When the Boston Celtics traded away Paul Pierce and Kevin Garnett this past summer, I, as, assumed it'd be a while for the Green to be truly relevant again. I, just as many of you, watched Comcast's Paul Pierce special with a bottle of whiskey in front of me, and two cigars that I'd enjoy afterwards nearby, as I'd wax poetic about the Big 3 era to a girlfriend who was kind enough to lend an ear and feign interest.
It was a night that felt 'special' at the time. And I don't think that was just because the Pierce-doc was really, really good (which it was) or because I don't mind an excuse to enjoy whiskey and a couple cigars (I don't). But because it felt like it had a heightened importance; this was going to be the last really good Celtic experience for a while.
And I resided myself to that. I think a lot of you have too.

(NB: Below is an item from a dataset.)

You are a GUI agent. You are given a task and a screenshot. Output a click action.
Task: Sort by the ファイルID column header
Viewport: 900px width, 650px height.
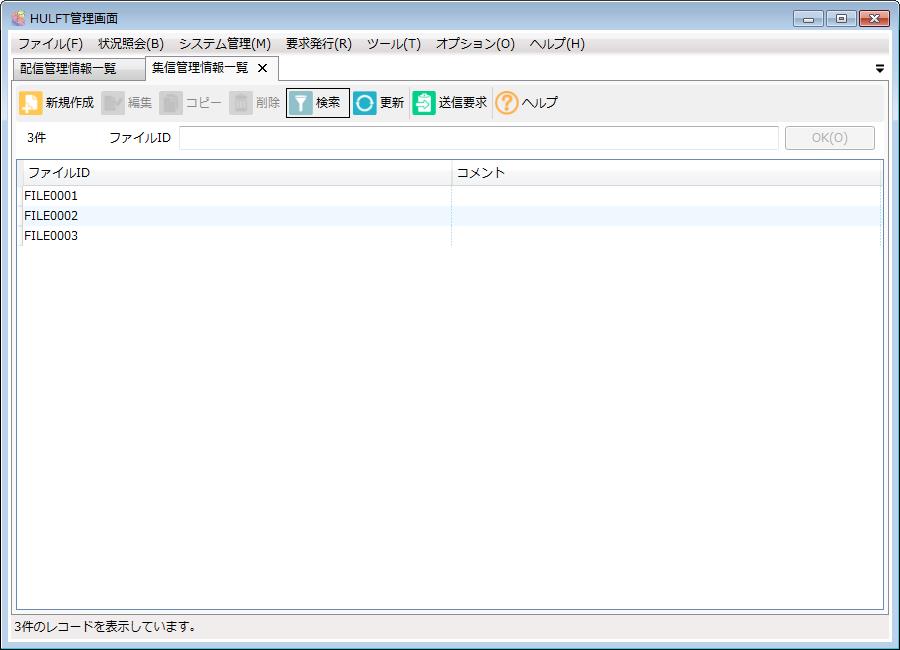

But are the Celtics closer to being good than we think? Are we guilty of limiting ourselves to the initial thoughts we had on the future of this team (and maybe just a little afraid to come off like a Kool-Aid drinking green teamer)?
Consider recent history. In the Summer of 2007, the Boston Celtics made two major moves. They are as follows:
- Ray Allen for Wally Sczerbiak, Delonte West, and the rights to Jeff Green (selected fifth overall)
- Kevin Garnett for Al Jefferson, Theo Ratliff, Gerald Green, Sebastian Telfair, Ryan Gomes, Minnesota's own 2008 1st round pick (#4 overall), and the Celtics 2008 1st (#28 overall).
It's worth mentioning, that while his time in Boston was ultimately underwhelming (as was the rest of his career), Wally Sczerbiak did average 19 points, 4 rebounds, and 3 assists a game in his year with the Celtics
Provided you're not the Encino Man, I'm assuming you remember this. I mention it because it's worth questioning if the 2014 Celtics are that far away from where we were that amazing summer? In fact, aren't there a startling amount of parallels between the two?
The Celtics again find themselves at the bottom of the NBA barrel heading into a loaded draft. The silver linings? A young, but not that young All Star who may or may not be able to be a leader, an A minus big-man prospect who could definitely work his way into All-Star talks, an army of first round picks and a few other nice, but lesser prospects.
Oh, and Minnesota's franchise Power Forward is about to enter his final season, and might want out. Again.
Now let me back up the truck a little. I'm making these comparisons to illustrate a point about the prospect of the Celtics future not being that bleak. There are significant differences between now and then; Kevin Love, as talented as he may be, isn't Kevin Garnett. The 5 inches Al Jefferson has on Jared Sullinger is significant, though Sullinger's exceptional defense compared to Al Jefferson's disinterest is significant. And while having a lot of picks is a great thing, it's not nearly as valuable as owning Minnesota's first, which as I mentioned above translated to the #4 pick overall.
But if you take a step back, even an eternal pessimist would have to admit that things aren't nearly as grim as they seem. The roster already has 2 very nice pieces in it in Rajon Rondo and Jared Sullinger. They figure to have a pretty nice pick in what figures to be a great draft. The Brooklyn Nets, who currently have the 16th best record and their future doesn't look any brighter, owe us 3 first round picks. We own all of our first round picks. And, as I wrote last week, the Celtics figure to enter next summer with a relative clean slate salary wise for a free agency class that should be nothing short of loaded.
The Celtics have options; They could build through the draft, free agency, or as they did in 2007, through trade. With Rondo or without.
There's arguments to be had on what's the best route. What can't be argued? The Boston Celtics won't be irrelevant for long.